To do this, the algorithm starts with a random policy—the set of rules that govern how the system should behave to get a high score in an Atari game, for example. It then creates several hundred copies of the policy—with some random variation—and these are tested on the game.
These policies are then mixed back together again, but with greater weight given to the policies that got the highest score in the game. The process repeats until the system comes up with a policy that can play the game well.
“In one hour training on the Atari challenge, the algorithm reached a level of mastery that took a [DeepMind] reinforcement-learning system…a whole day to learn.”
In one hour training on the Atari challenge, the algorithm reached a level of mastery that took a reinforcement-learning system published by DeepMind last year a whole day to learn. On the walking problem the system took 10 minutes, compared to 10 hours for Google’s approach.
One of the keys to this dramatic performance was the fact that the approach is highly “parallelizable.” To solve the walking simulation, they spread computations over 1,440 CPU cores, while in the Atari challenge they used 720.

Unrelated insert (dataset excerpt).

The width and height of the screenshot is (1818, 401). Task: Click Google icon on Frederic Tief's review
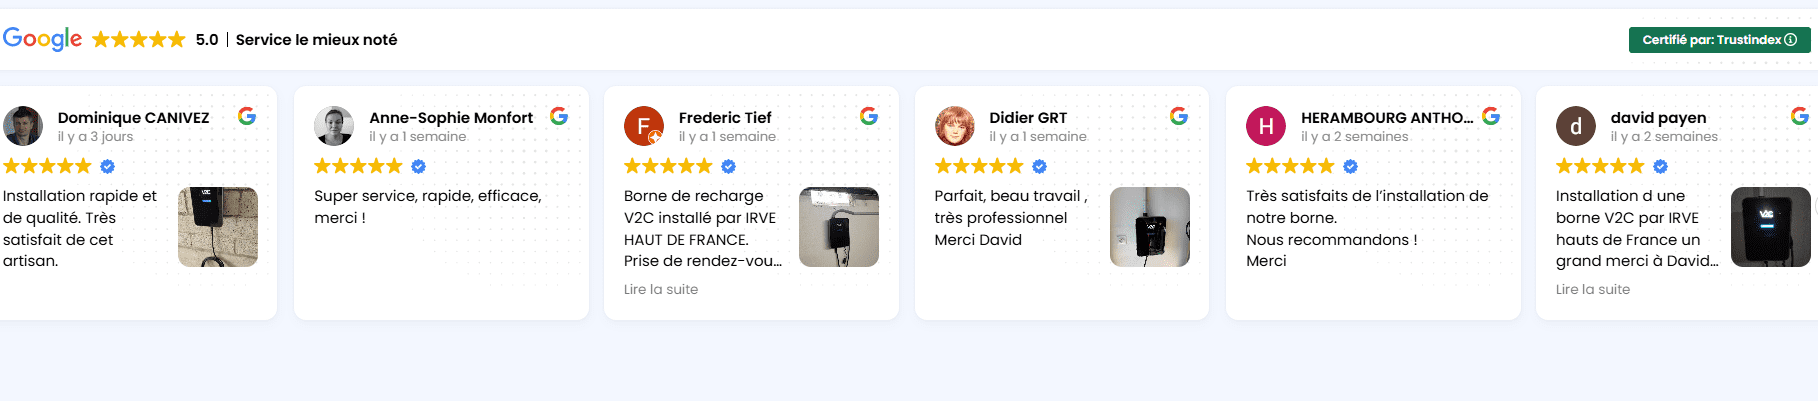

This is possible because it requires limited communication between the various “worker” algorithms testing the candidate policies. Scaling reinforcement algorithms like the one from DeepMind in the same way is challenging because there needs to be much more communication, the researchers say.
The approach also doesn’t require backpropagation, a common technique in neural network-based approaches, including deep reinforcement learning. This effectively compares the network’s output with the desired output and then feeds the resulting information back into the network to help optimize it.
The researchers say this makes the code shorter and the algorithm between two and three times faster in practice. They also suggest it will be particularly suited to longer challenges and situations where actions have long-lasting effects that may not become apparent until many steps down the line.
The approach does have its limitations, though. These kinds of algorithms are usually compared based on their data efficiency—the number of iterations required to achieve a specific score in a game, for example. On this metric, the OpenAI approach does worse than reinforcement learning approaches, although this is offset by the fact that it is highly parallelizable and so can carry out iterations more quickly.
For supervised learning problems like image classification and speech recognition, which currently have the most real-world applications, the approach can also be as much as 1,000 times slower than other approaches that use backpropagation.
Nevertheless, the work demonstrates promising new applications for out-of-style evolutionary approaches, and OpenAI is not the only group investigating them. Google has been experimenting on using similar strategies to devise better image recognition algorithms. Whether this represents the next evolution in AI we will have to wait and see.